Buradaki meslektaşlarım İstanbul’daki büyükelçiliklerine bu sürgün kararını telgrafla haber verdiler. Büyükelçilikleriyle şifreli haberleşmelerine izin verilmeyen İtalya ve Amerika temsilcileri kısa bir mesajla yetinmek zorunda kaldılar. Avusturya-Macaristan konsolosu kendi üst makamının dikkatini toplu nakillerin kadınlar ve çocuklar açısından büyük tehlikeler doğuracağına çekti. Avusturyalı meslektaşım buradaki vali nezdinde birkaç çocuk için, Amerikan konsolosu ise kendine sığınmış olan İran Ermenileri için müdahale etti, ama ikisi de bir sonuç elde edemedi. İtalyan meslektaşım Hıristiyanlara [„Hiristiyanlara karşı“ ifadesi çıkartılmıştır. zarar gelecek korkusuyla aklî dengesini] kaybetti. Avusturyalı meslektaş ile vali nezdinde yapacağım girişimleri konuştum. Kendisi bizzat müdahale etmekten imtina etti. Ben de bunu anlayışla karşıladım. Çünkü, bir defa onun valiye hiç sempatik gelmediğini biliyorum, ayrıca bu [memur „bir defa onun valiye hiç sempatik gelmediğini biliyorum, bu adam” yerine “valinin .... gösterdiği” ifadesi getirilmiştir.] bana öyle sonsuz güven besliyor ki şimdilerde bizim resmî makamlarımız arasında mevcut iyi ilişkileri tehlikeye sokmadan Ermenilerin sürgünü gibi böylesine sakıncalı bir idarî tedbir hakkında kendisiyle açık açık konuşabiliyorum. [Paragrafin sonuna kadar („Ayrıca“dan “meslektaşıma kaldı”ya dek) çıkartılmıştır.] Ayrıca Avusturya konsolosu da biraz korkak tabiatlıdır. Sürgünün ikinci gününde yanında birçok Ermeni çocuğunu barındıran Amerikalı misyonerin yanına gitti, daha sonra beş gün boyunca şehir dışındaki evinden dışarı çıkmadı. Böylece Ermenilerin sakinleştirilmesinin tüm yükü bana ve Amerikalı meslektaşıma kaldı.

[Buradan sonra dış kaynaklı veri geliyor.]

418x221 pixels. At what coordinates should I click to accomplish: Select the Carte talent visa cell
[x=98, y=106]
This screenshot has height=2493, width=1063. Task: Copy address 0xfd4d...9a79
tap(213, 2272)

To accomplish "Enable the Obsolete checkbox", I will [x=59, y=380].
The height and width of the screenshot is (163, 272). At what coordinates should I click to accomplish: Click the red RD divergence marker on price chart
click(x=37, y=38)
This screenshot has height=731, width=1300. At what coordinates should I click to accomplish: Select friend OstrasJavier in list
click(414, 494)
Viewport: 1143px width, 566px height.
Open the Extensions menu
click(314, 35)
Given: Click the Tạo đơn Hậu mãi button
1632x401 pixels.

Kritik günlerde Kayzerlik Konsolosluğunun yanı başında bulunan polis karakolu askerlerle takviye edildi ve benim lojmanım dikkat çekmeden askerler tarafından gözetlendi. Şahsımın korunmasını ve at ile şehre gidiş gelişlerim için bile prestij açısından reddettim. [Buradan yazının sonuna kadar olan kısım dağıtım listesinden çıkartılmıştır.]
Ermenilerin Trabzon’dan sürülmesi dolayısıyla yabancı basında belki Alman basınında da Kayzerlik Konsolosluğu’na saldırılar olacağını ihtimal dışı görmüyorum. Bu nedenle siz ekselanslarına deportasyon ve bununla bağlantılı olarak Almanya Temsilciliği tarafından yapılan girişimler hakkında ayrıntılı bilgi vermem gerektiğini düşündüm.
Bu raporun bir kopyasını İstanbul’daki Kayzerlik Büyükelçiliği’ne sundum.